(Dataset items)
◇ ◇ ◇ ◇

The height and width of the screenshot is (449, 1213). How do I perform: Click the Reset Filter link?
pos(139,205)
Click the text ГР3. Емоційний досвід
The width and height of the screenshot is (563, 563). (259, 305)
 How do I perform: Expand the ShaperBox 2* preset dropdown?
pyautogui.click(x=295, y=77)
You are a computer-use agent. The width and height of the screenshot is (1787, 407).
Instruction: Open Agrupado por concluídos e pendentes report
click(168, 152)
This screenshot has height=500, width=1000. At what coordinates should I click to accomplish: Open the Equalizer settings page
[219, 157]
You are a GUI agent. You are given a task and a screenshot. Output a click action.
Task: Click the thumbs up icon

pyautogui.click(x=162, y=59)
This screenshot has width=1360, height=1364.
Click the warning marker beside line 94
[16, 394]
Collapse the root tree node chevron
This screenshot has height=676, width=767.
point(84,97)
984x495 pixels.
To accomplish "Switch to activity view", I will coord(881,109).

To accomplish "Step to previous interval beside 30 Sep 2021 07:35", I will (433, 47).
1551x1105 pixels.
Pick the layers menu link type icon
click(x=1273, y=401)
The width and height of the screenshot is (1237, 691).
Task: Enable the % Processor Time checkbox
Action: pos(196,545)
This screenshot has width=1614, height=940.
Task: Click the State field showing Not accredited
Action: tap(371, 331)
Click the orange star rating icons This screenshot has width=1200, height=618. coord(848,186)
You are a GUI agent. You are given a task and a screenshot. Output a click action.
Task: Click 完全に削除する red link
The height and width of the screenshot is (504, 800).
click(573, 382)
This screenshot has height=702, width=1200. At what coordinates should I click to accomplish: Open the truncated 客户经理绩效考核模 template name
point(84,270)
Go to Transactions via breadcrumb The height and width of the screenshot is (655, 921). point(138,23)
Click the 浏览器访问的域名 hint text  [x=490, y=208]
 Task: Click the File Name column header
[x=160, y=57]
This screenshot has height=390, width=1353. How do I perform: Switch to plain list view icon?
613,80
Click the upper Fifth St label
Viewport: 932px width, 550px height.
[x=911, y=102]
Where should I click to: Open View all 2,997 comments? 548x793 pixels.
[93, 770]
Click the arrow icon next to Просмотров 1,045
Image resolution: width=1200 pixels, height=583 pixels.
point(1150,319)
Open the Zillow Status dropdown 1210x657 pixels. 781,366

◇ ◇ ◇ ◇

● **Assigned task**:
The lines above that include "will" should each be listed.

● **Solution for this task**:
To accomplish "Switch to activity view", I will coord(881,109).
To accomplish "Step to previous interval beside 30 Sep 2021 07:35", I will (433, 47).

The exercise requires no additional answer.